O Homem Baile

Êxtase de cair

Imbatível, Matanza desfila crônicas do anti-heroísmo explícito no Circo Voador; festival criado pela banda teve ainda Cólera, Hatefulmurder e Monstros do Ula Ula. Fotos: Nem Queiroz.

O líder do Matanza, Jimmy London, que não só canta, mas interpreta como poucos no rock nacional

O líder do Matanza, Jimmy London, que não só canta, mas interpreta como poucos no rock nacional

O sujeito de envergadura privilegiada, barba ruiva que antecede ao frenesi hipster e vocabulário mais sujo que pau de galinheiro torce uma camiseta ensopada de suor que acaba de ser sacada do próprio corpo, ao vivo, ali, na frente de todo mundo. A cena, já tradicional nos rincões desse Brasil varonil, é o ponto final em um show do Matanza e, mais que um emblema, é retrato vivo de uma banda que deixa literalmente o suor pelos palcos que passa, contando causos com uma intensidade atroz: são nada menos que 33 temas (se a conta não falha) em 100 minutos da mais pura pancadaria sonora que reflete em um movimentado salão de festas. É madrugada de domingo (24/7). É o encerramento do Matanza Fest. É o Circo Voador lotadinho de dar gosto.

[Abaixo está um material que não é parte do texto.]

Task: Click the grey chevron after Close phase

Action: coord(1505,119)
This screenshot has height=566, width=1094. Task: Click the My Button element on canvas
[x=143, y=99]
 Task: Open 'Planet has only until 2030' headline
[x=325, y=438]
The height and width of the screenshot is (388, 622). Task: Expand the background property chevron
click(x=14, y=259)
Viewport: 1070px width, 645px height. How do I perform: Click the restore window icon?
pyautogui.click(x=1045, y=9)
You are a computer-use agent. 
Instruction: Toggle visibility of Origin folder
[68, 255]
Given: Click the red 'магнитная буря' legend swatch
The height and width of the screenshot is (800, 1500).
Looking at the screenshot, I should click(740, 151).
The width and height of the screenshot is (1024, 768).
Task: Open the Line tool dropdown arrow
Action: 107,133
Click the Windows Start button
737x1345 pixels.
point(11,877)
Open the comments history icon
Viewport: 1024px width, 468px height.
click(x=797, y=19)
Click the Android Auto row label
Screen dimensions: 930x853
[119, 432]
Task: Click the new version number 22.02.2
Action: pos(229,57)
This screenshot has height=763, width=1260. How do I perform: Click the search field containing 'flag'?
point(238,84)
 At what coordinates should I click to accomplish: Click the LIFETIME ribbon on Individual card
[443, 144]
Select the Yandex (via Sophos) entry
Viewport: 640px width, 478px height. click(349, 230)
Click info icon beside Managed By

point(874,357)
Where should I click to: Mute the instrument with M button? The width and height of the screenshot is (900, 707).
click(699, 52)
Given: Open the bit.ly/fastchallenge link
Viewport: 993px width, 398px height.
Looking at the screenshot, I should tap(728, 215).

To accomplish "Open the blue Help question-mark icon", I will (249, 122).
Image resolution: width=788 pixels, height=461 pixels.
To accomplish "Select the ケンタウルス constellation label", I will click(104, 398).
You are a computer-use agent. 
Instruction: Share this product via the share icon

A atração especial da noite, contudo, não é Jimmy London, o tal varapau que atua mais como intérprete do que como vocalista, mas o guitarrista Donida, que, de uns tempos pra cá, não tem saído de casa, muito menos para tocar nas intermináveis turnês da banda. Donida é a mola propulsora criativa (“culpado dessa merda toda”, brada Jimmy) que escreve as músicas, letras e desenha o logotipo, as diabas e tudo o que marca o Matanza e hoje está nas camisetas de todos os fãs. Guitarrista técnico dado a criações solitárias dos quintos dos infernos do metal, ele bola personagens sinistros que invariavelmente quebram a cara no final – o malandro que tem o caminhão roubado pela mulher, o bebum decadente que começa na mesa e termina no meio-fio ou o psicopata que explode o shopping e apodrece no xilindró -, mas que, de losers juramentados, se convertem em verdadeiros heróis para os entusiastas da banda. E eles são – repita-se - incrivelmente numerosos.

Marco Donida, atração da noite, empunha a guitarra flying V com a garra inerente ao metal extremo

Marco Donida, atração da noite, empunha a guitarra flying V com a garra inerente ao metal extremo

Com dois guitarristas, porque o operário Maurício segue “formando uma das cinco pontas do pentagrama”, o peso, turbinado por um volume de condenar exame audiométrico, é no mínimo dobrado, e Donida desfila riffs na sensacional “Pandemonium”, síntese da gênese headbanger, uma bela etiqueta para a noite; em “Mesa de Saloon”, já no início, com tonalidades destruidoras; e em “Meio Psicopata”, com o guitarrista empunhando o instrumento como poucos. Juntos, a duplinha arrasa em duelos matadores como os de “Eu Não Gosto de Ninguém”, cujo singelo título é autoexplicativo; na versão estendida (como é possível?) para “Maldito Hippie sujo”; e na impagável “Pé na Porta, Soco na Cara”, entre tantas outras.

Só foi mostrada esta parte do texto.